International reference pricing (IRP) has become a popular policy instrument in Europe as government seeks to curb healthcare costs and notably reduce expenditure on medicines. IRP builds on systematic price comparisons with other countries and aims at fixing low reimbursement levels for drugs covered by the public health insurances. There are however serious concerns as to whether IRP is an adequate instrument in terms of reconciling the immediate need to reduce healthcare spending with the objective of fostering a dynamic and innovating atmosphere for future health technology improvements.
Discussing the benefits and drawbacks of international reference pricing, this Policy Brief seeks to identify known effects and provide greater understanding of possible unintended consequences of IRP, particularly with respect to market distortions.

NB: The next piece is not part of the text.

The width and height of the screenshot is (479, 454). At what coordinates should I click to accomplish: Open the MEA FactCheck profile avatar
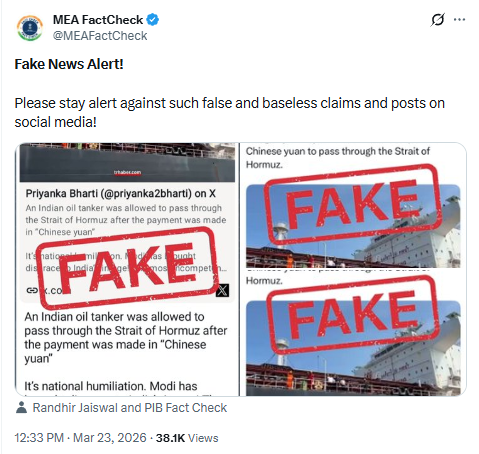pyautogui.click(x=30, y=28)
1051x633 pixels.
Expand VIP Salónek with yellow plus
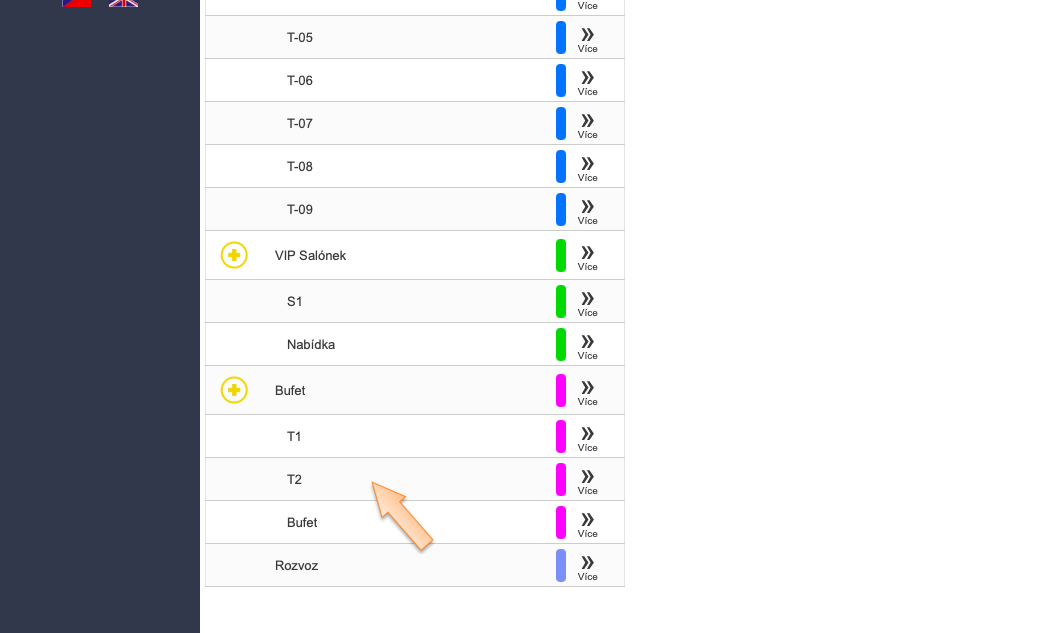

Existing research shows that reference pricing may reduce drug prices and promote generic market entry in the short term. In the long run however, IRP risks causing negative dynamic effects. This is due to the fact that the operation of the price mechanism is set out of play. The IRP as an instrument is not designed to improve productivity and efficiency in the pharmaceutical market. Instead of basing prices on an assessment of the added therapeutic value of a new medicine, IRP focuses solely on cutting costs. As pharmaceutical companies react to policy incentives, launch delays have been observed as well as higher prices on branded drugs as firms try to compensate for foregone sales. Ultimately, by dampening the price competition and by discouraging incremental innovation, IRP may in the long run defeat its purpose and lead to increased medical expenses for the public healthcare sector.